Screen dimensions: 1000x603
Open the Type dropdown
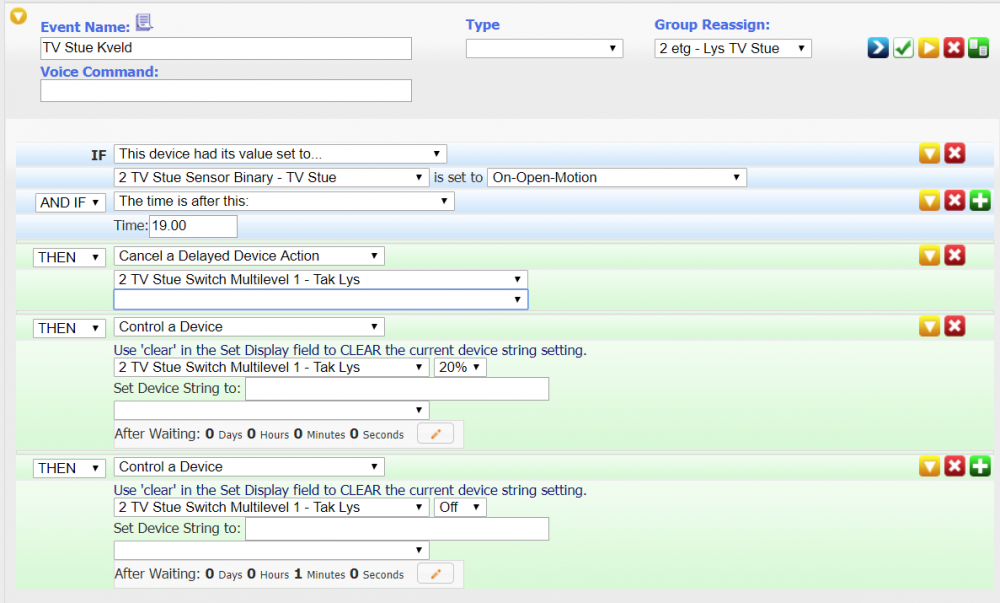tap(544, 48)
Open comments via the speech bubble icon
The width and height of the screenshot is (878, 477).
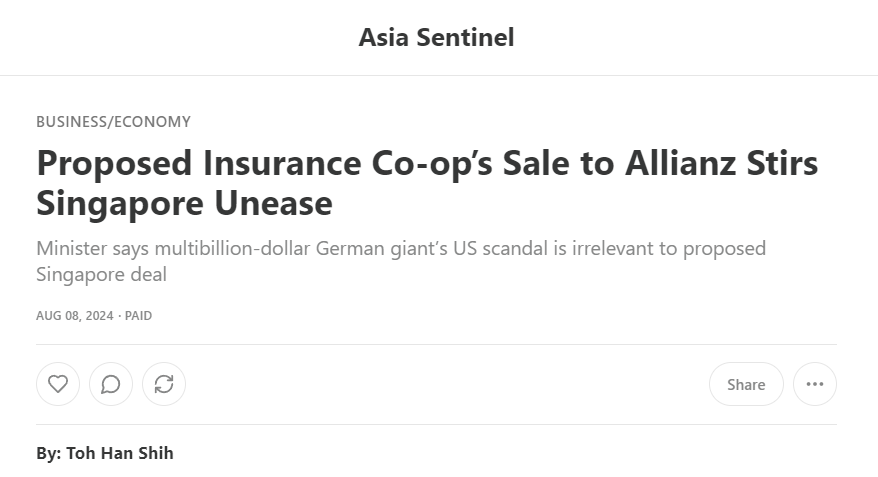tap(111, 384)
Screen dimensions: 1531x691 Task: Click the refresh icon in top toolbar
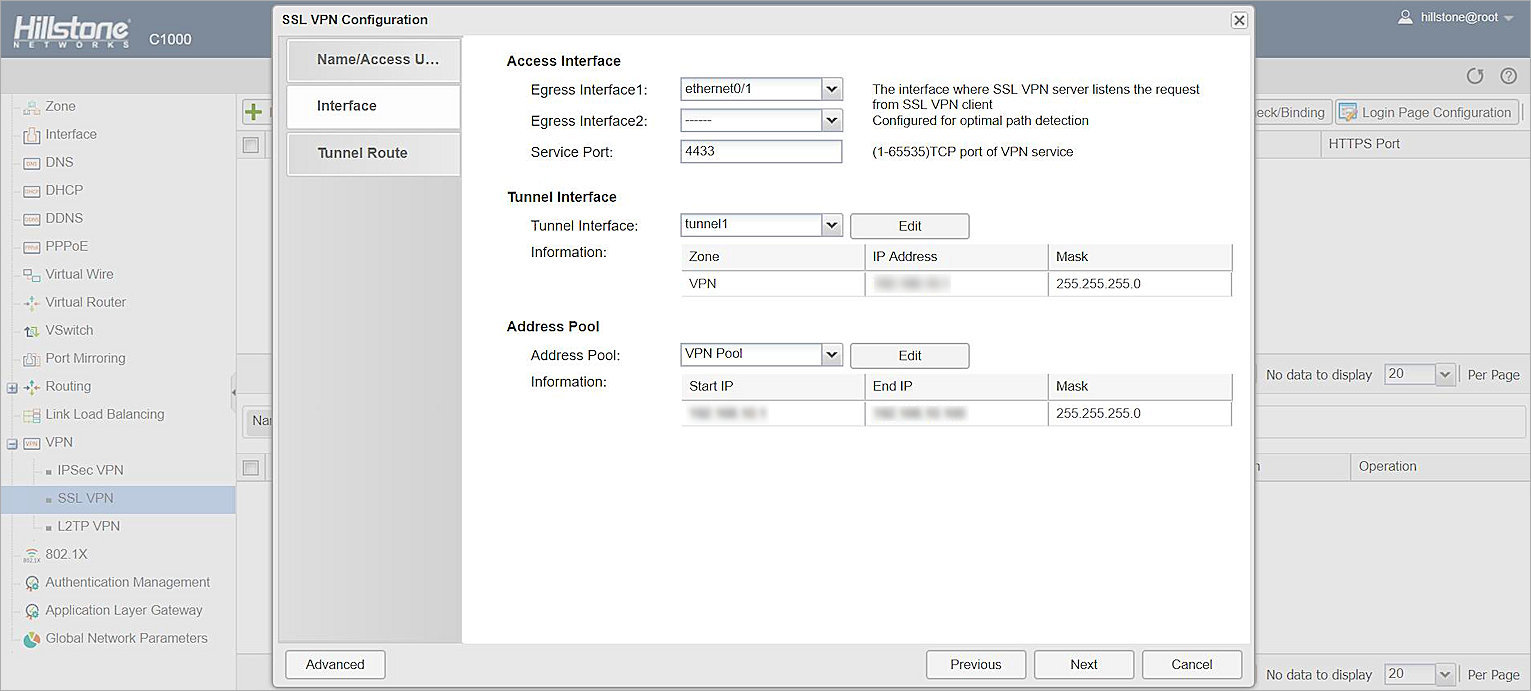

----

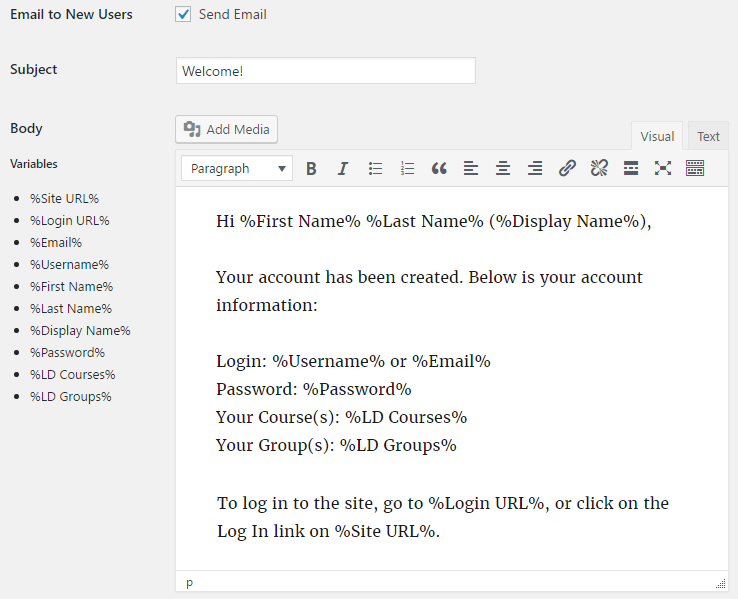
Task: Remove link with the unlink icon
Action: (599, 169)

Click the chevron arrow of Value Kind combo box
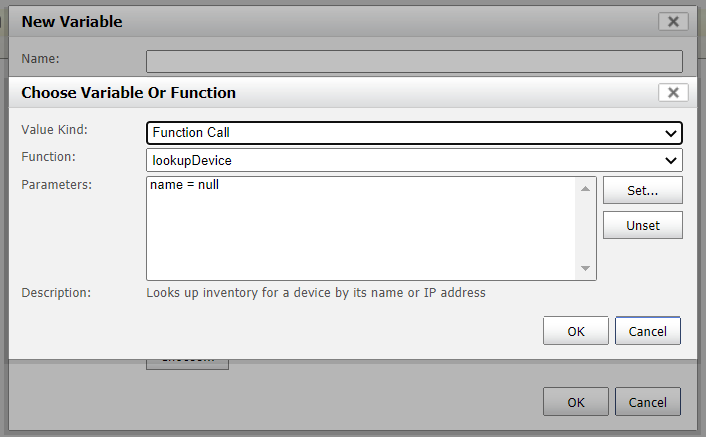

----

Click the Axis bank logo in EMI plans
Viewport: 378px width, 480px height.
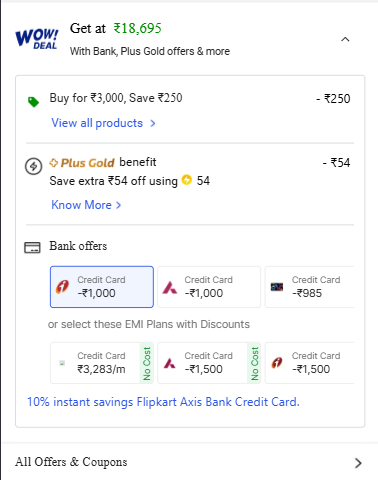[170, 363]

----

Above are some records; quote exactly and only the lines that begin at the line containing "Screen dimensions: 1000x603" and stop after the line containing "Screen dimensions: 1531x691", leaving out the pictures.

Finished task ::
Screen dimensions: 1000x603
Open the Type dropdown
tap(544, 48)
Open comments via the speech bubble icon
The width and height of the screenshot is (878, 477).
tap(111, 384)
Screen dimensions: 1531x691 Task: Click the refresh icon in top toolbar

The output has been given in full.